リスキリングのための研修や教育訓練に要する支出は、会計上はコストであり、通常、販売費及び一般管理費として処理されます。ただし、その性質上は、その場限りの「コスト」というよりも、企業が将来にわたって価値を生み出し続けていくために必要な人材に対する「投資」としての側面を持っています。


社長

社員一人当たりの研修時間を把握して、人材育成に関する指標として利用しよう

デジタル関連の資格保有率も目標として設定すると良さそうですね


経営企画室長


社長

資格取得のための費用は会社が負担しよう。新しいスキルと知識の習得を推進して、アイデアやイノベーションを生み出せる環境を作るぞ!

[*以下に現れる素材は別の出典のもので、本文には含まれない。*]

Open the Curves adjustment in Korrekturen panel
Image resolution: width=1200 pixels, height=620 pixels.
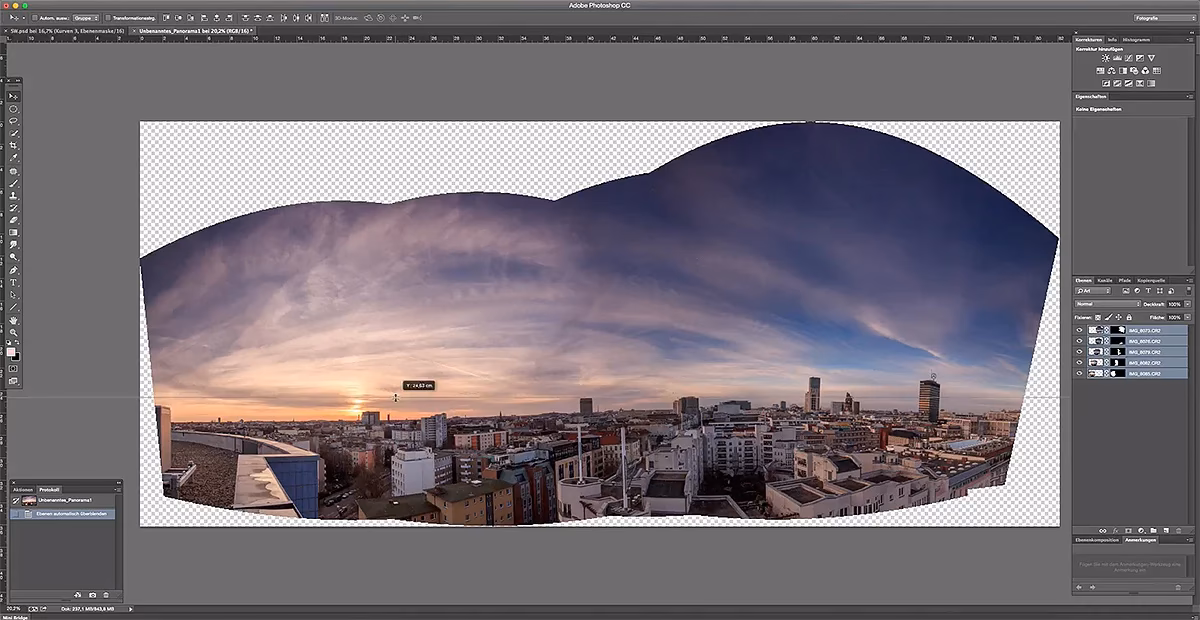click(x=1128, y=58)
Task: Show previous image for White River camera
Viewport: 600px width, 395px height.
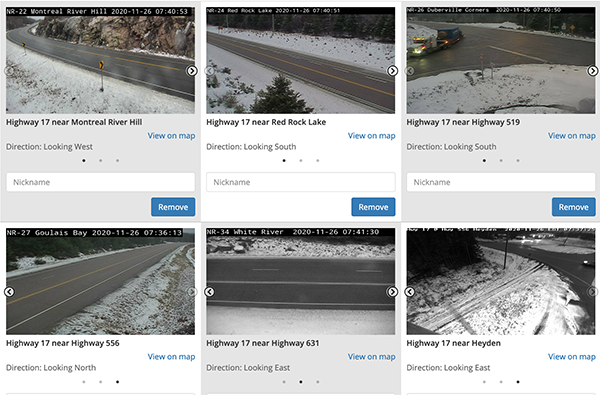Action: point(209,292)
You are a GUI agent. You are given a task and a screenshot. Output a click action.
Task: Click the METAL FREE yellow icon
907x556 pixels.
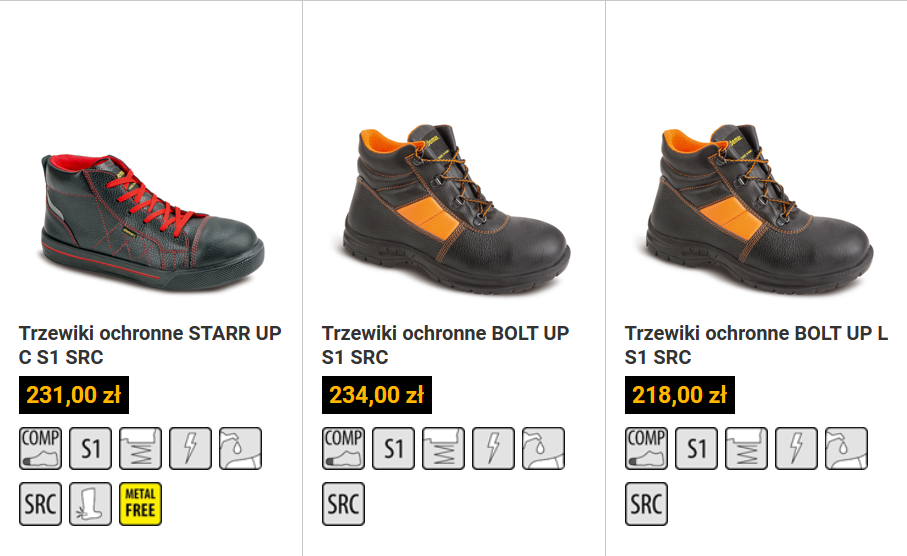pos(141,504)
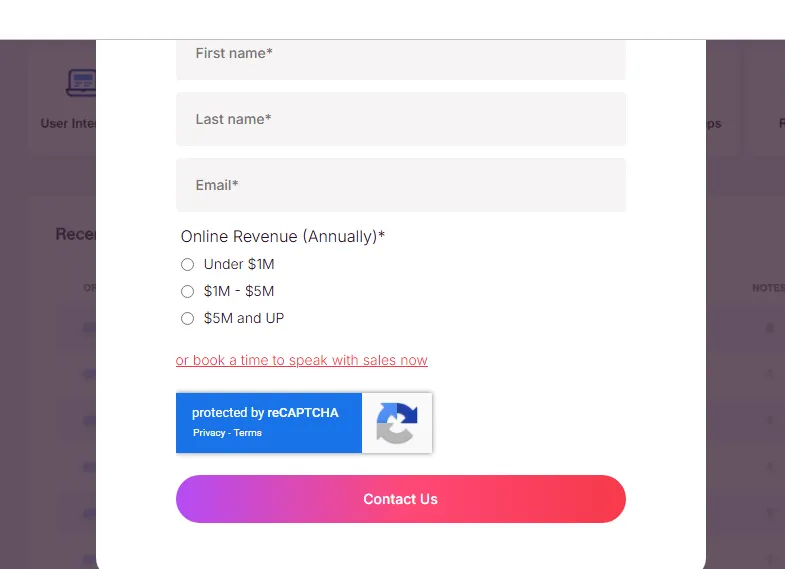
Task: Open the book a time with sales link
Action: click(x=301, y=360)
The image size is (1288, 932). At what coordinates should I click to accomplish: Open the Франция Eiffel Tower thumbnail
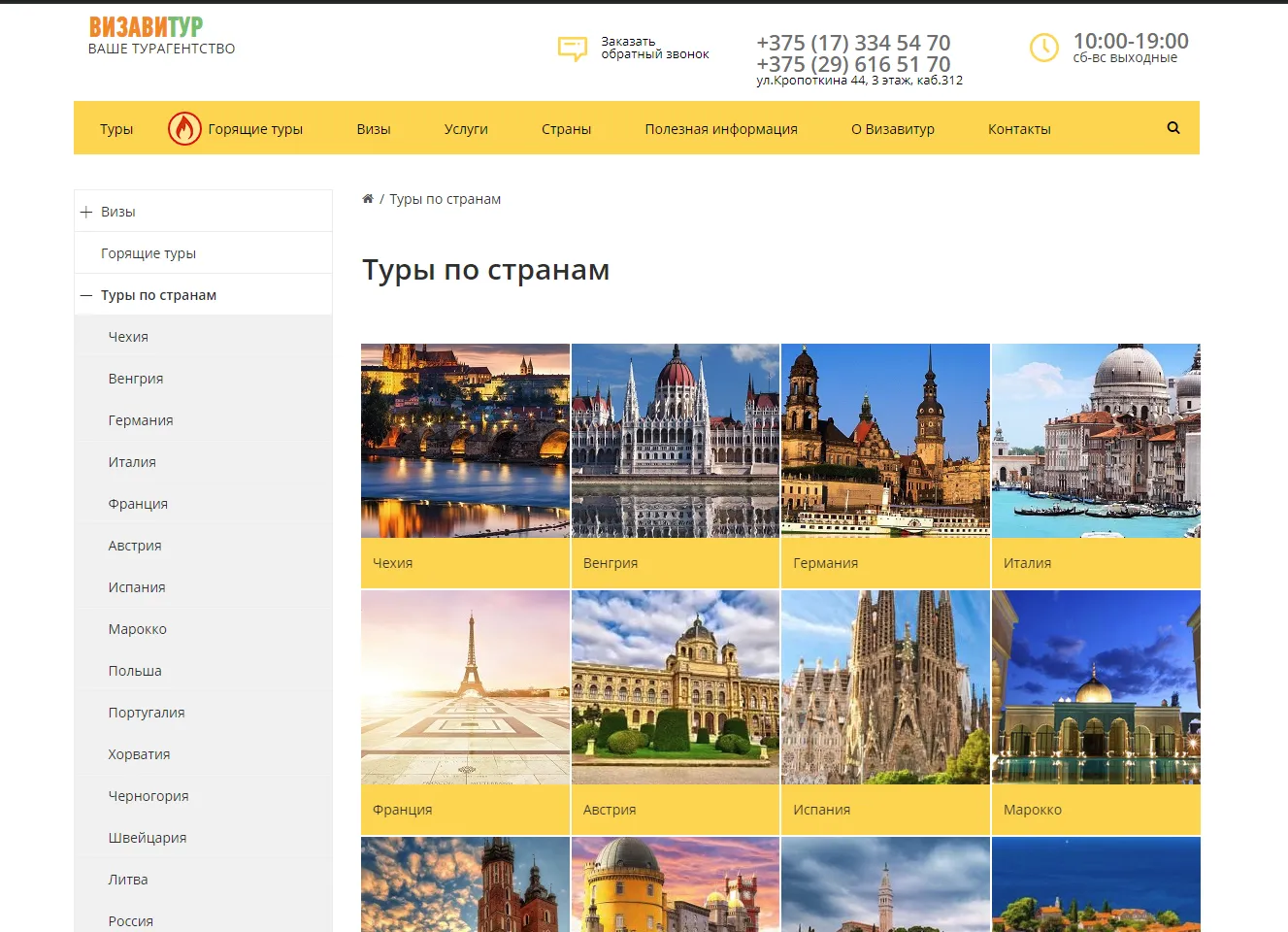pyautogui.click(x=465, y=687)

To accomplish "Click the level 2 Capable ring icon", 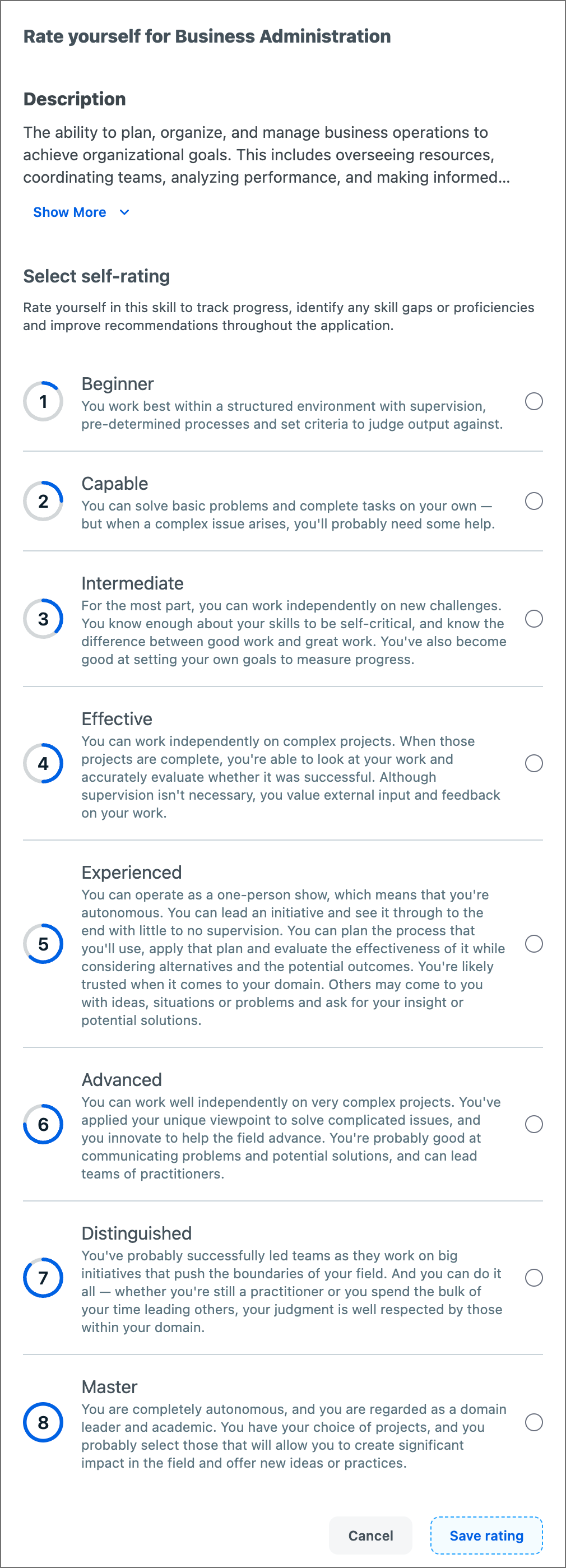I will tap(43, 501).
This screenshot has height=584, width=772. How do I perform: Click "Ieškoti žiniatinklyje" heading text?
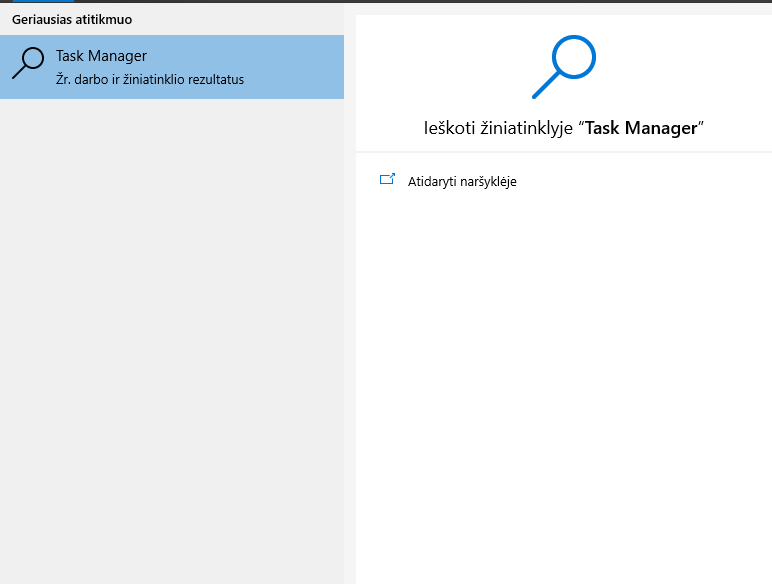coord(498,128)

人材のリスキリングに取り組む場合、漫然と研修を行うのではなく、習得を目指すスキルや知識を明らかにした上で、目標を設けて継続的に行うことが望ましいと考えられます。例えば、一人当たりの研修時間、研修の受講率、資格の保有率などを算出し、その目標を設定して取り組むと効果的です。

研修や教育訓練は社内で行うほか、社外のリソースを利用することもできます。昨今ではウェブでのセミナーやeラーニングなども普及しているので、自社の状況に合った人材育成体制を模索してみましょう。

「リスキリング(Reskilling)」

社会や環境などの変化に対応して業務を進めるために必要となる、新たなスキルや知識を習得すること。

社員のリスキリングに要する支出は、会計上はコストとして処理されるものの、性質上は人材に対する投資としての側面を持っています。人的資本経営が重要視される昨今、その一環としてリスキリングが注目を集めています。なお、ただ人的資本投資をするだけではなく、その人材がすぐに社外に出ていかないよう、キャリアルートの設計など、社内で活かせる環境作りをすることも大切です。